Unlocking answers to rare diseases: A common conundrum

Published by 11 London

Published In 2019
Cambridge Rare Disease Network - Unlocking answers to rare diseases: A common conundrum 1

By Matthew Hunt

Imagine finding out that you have a disease that affects only one person in the country. You.

Now imagine that it took you years to get this diagnosis, because almost no-one had heard of your disease. Think about how many doctors you’d have seen, and how you’d have to tell the same story, again and again – only to be told that what you have doesn’t exist, or to be given diagnoses and medications that make no sense or have no effect.

How much time and money would you spend travelling to see overseas specialists, while feeling progressively worse with each passing year? How would you work? How would you feel, when you finally got a diagnosis, to learn that there was no cure?

Unfortunately, this terrifying scenario is only too real. Last week, the team from 11 London went to RARE Summit 2019, organised by the Cambridge Rare Disease Network, and met Carina Thurgood, whose daughter was diagnosed with Hereditary Spastic Paraplegia 15 (SPG15). There’s no one else in the UK with this condition, it’s still untreatable, and to quote Carina, the quest for a diagnosis is ‘not a journey, but an odyssey’.

Rare diseases in Europe

There are around 7,000 recognised ‘rare’ diseases; in Europe, ‘rare’ is defined as affecting fewer than 1 in 2,000 people. However, given that 1 in 17 people in the UK have a rare disease, the community as a whole is substantial. Or, to put it another way, it’s quite common to have a rare disease.

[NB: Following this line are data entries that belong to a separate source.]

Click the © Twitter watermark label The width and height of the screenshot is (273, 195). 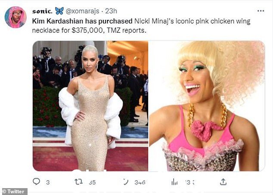coord(14,192)
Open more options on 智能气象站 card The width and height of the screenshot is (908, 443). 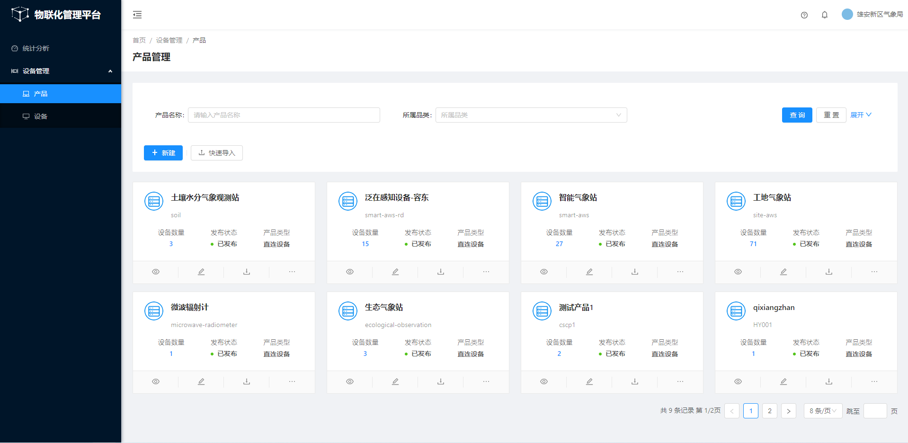coord(680,272)

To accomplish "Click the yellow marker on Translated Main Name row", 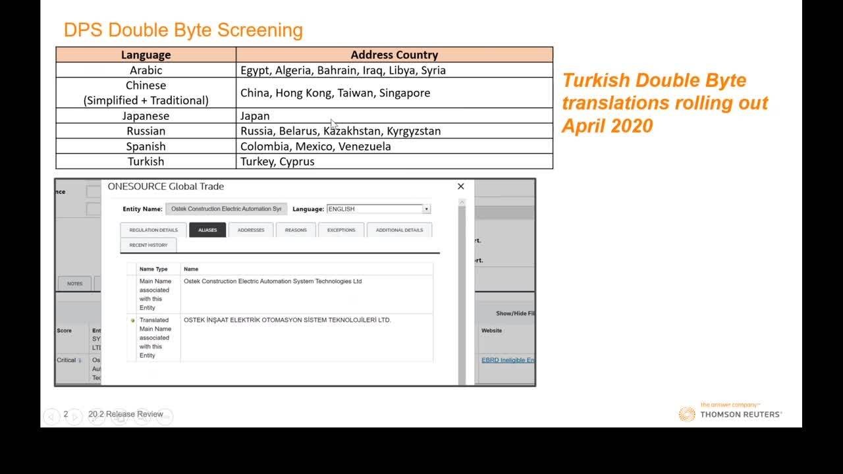I will pyautogui.click(x=132, y=321).
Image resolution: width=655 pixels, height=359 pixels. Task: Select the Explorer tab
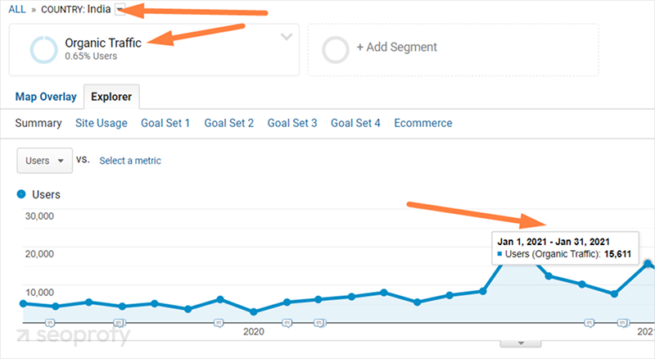[112, 97]
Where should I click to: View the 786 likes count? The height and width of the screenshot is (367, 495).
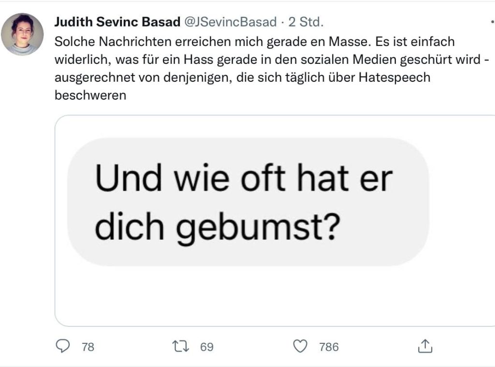(329, 347)
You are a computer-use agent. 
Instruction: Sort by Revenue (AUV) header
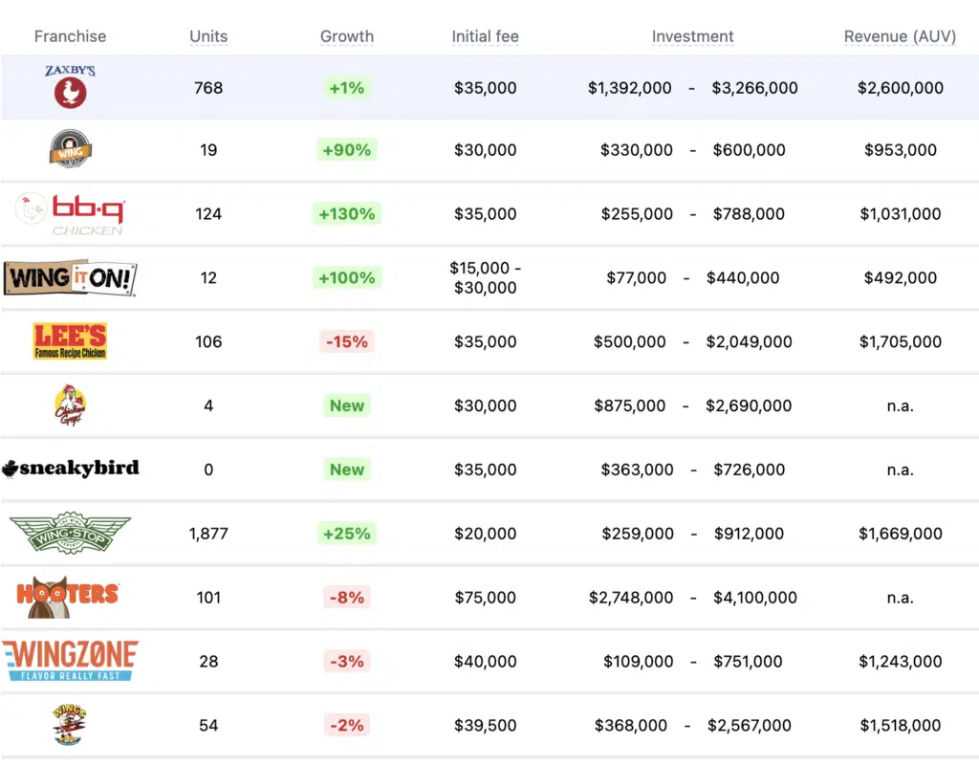click(900, 36)
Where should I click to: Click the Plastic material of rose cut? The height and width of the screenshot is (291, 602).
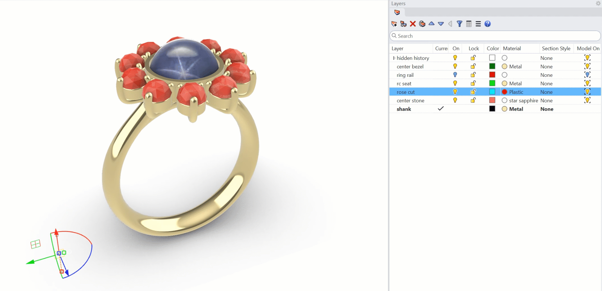click(x=516, y=92)
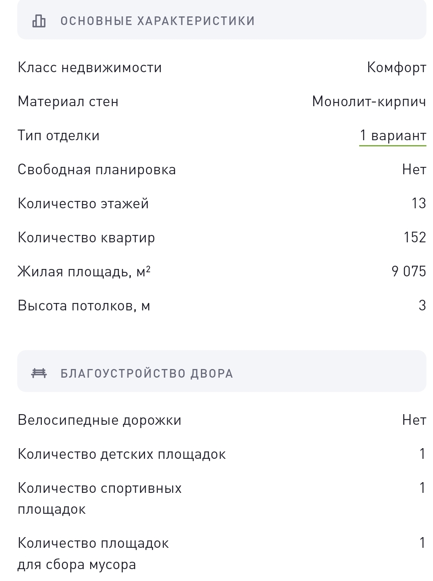The image size is (433, 581).
Task: Click the 'Количество детских площадок' row
Action: [x=221, y=454]
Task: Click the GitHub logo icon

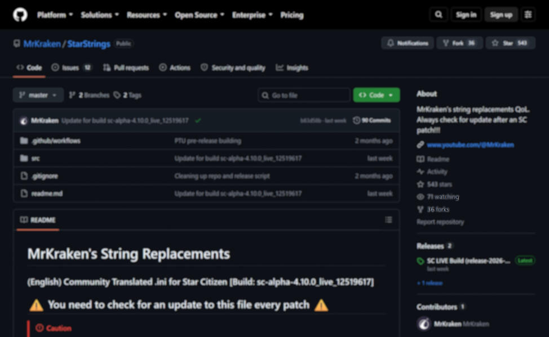Action: point(20,15)
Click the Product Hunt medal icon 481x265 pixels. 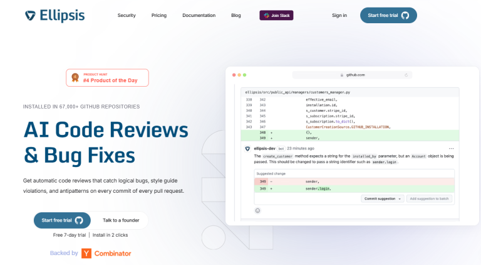pyautogui.click(x=75, y=77)
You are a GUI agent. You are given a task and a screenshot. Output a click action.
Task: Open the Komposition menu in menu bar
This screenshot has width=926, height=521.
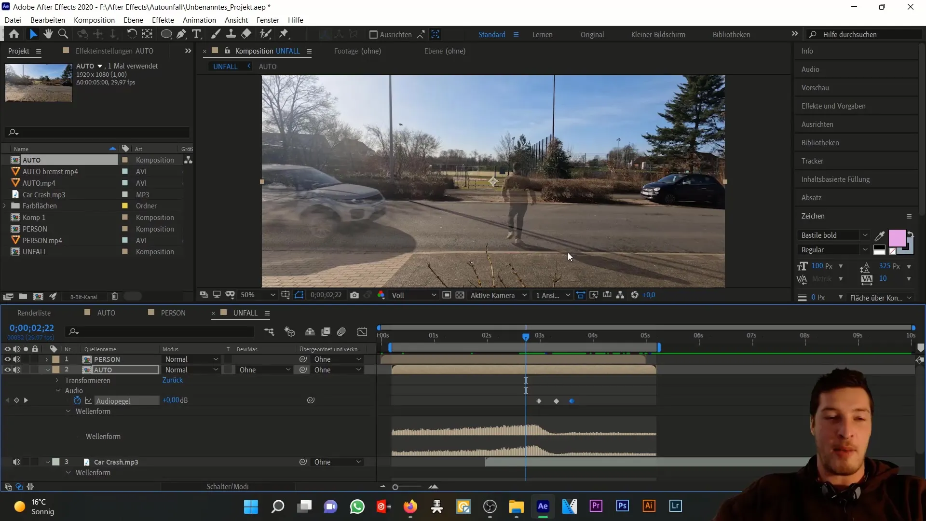point(95,20)
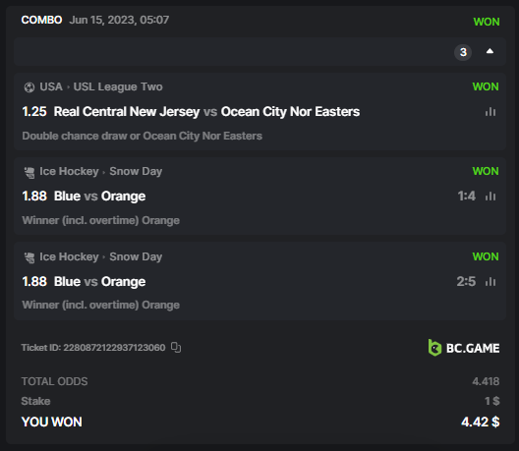This screenshot has width=519, height=451.
Task: Open Blue vs Orange match scored 1:4
Action: coord(99,196)
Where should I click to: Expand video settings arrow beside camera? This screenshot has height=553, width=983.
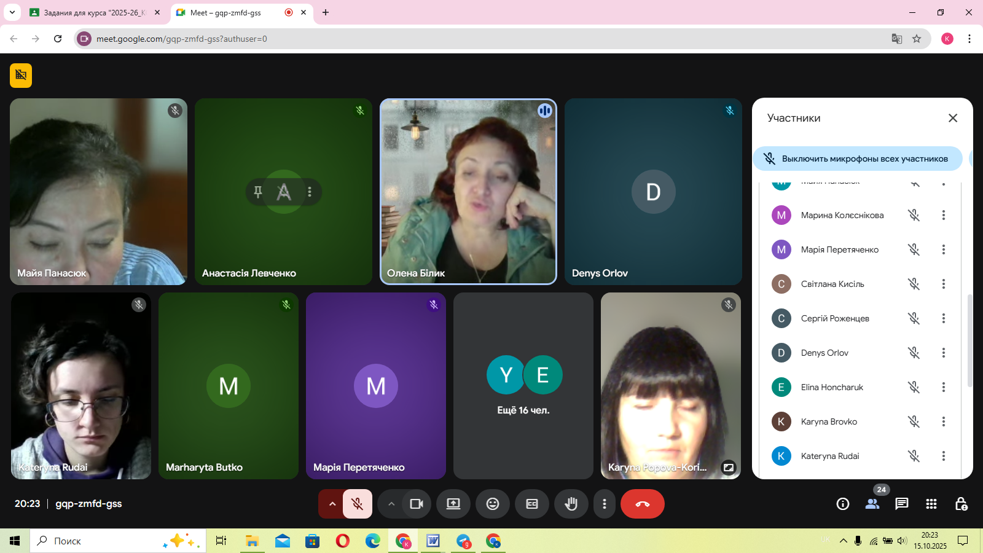pyautogui.click(x=391, y=504)
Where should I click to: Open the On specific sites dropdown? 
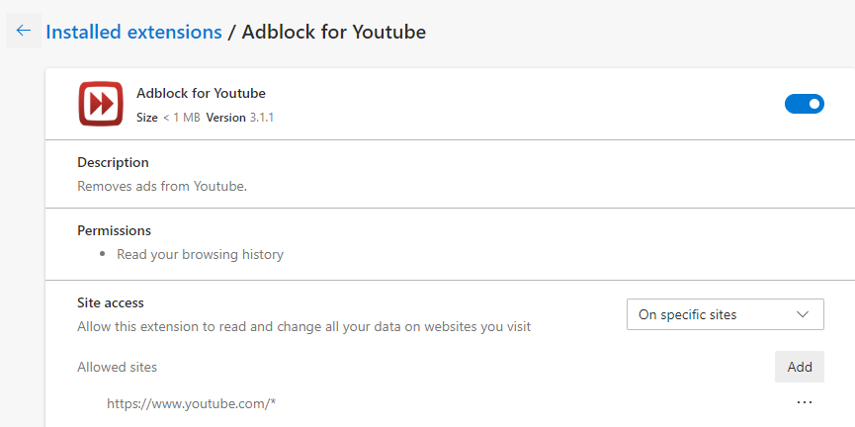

But far too little is known about them. Over 80% of rare diseases are genetic, so they are only recognised today thanks to the mapping of the human genome in the last two decades. And only 5% of them have a therapy that can deal with the disease in some way. At this current rate of progress – with just 10-15 drugs for rare diseases approved each year – it could take around 500 years before we can help everyone. Faced with depressing statistics like this, it’s hard to see a way forward.

Yet, undaunted, a raft of amazingly committed groups and individuals are campaigning hard to improve the outlook. We left the RARE Summit uplifted by the prospect that, collectively, it is possible to make a difference sooner than the numbers suggest.

The importance of quick diagnosis

For instance, diagnosis plays a key role. So an improved NHS flagging system could help people get a correct diagnosis faster, rather than suffer the agony and ignominy of being passed from pillar to post. And that diagnosis – with the help of systems like the Q-POC™, developed by 11-London clients QuantuMDx – could happen at a genetic level. But it will take a procedural and mindset shift among HCPs and CCGs to achieve this.

Then there are ways in which we can help patient groups fundraise, deal with business admin, and raise awareness faster. Most patient organisations face similar challenges, but don’t know how others have resolved them. So a case study sharing programme like Bob Health, aimed at helping the rare disease community access best practice examples uploaded by their peers, could save a lot of guesswork and frustration.

There’s no doubt that having a rare disease can be lonely, but connecting with other people in the same or a similar situation can make life more bearable – and can only help the quest for a cure. Even if people don’t have the same precise genetic condition, sometimes there can be similar clinical manifestations of it. For instance, Gaucher’s disease is rare, but it can show up as Parkinson’s disease. When this happens, Gaucher patients could share some of their experiences with Parkinson’s patients – of whom there are many more. Moreover, researchers have started to investigate the scientific reasons for the interconnection, which may provide answers to treatment for both conditions.

None of these measures are a substitute for the investment of time and money needed from drug companies, biotech, academia and medical professionals. But, together, they could help the fragmented rare disease community move more effectively towards what are often common goals. And it’s clear that communications have a critical role to play in making the best of the assets we already have: by sharing best practice, testing better practice, raising awareness and connecting people.